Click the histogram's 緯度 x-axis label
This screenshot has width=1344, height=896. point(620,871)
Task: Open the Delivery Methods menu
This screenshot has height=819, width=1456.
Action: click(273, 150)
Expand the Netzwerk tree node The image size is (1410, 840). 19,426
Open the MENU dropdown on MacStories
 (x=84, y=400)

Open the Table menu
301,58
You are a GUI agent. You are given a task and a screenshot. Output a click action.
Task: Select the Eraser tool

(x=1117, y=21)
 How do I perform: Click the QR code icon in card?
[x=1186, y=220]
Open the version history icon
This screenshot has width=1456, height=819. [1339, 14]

+++

Each record above has to be retyped exactly, with nothing left out.

Click the histogram's 緯度 x-axis label
This screenshot has width=1344, height=896. point(620,871)
Task: Open the Delivery Methods menu
This screenshot has height=819, width=1456.
Action: click(273, 150)
Expand the Netzwerk tree node The image size is (1410, 840). 19,426
Open the MENU dropdown on MacStories
 (x=84, y=400)

Open the Table menu
301,58
You are a GUI agent. You are given a task and a screenshot. Output a click action.
Task: Select the Eraser tool

(x=1117, y=21)
 How do I perform: Click the QR code icon in card?
[x=1186, y=220]
Open the version history icon
This screenshot has width=1456, height=819. [1339, 14]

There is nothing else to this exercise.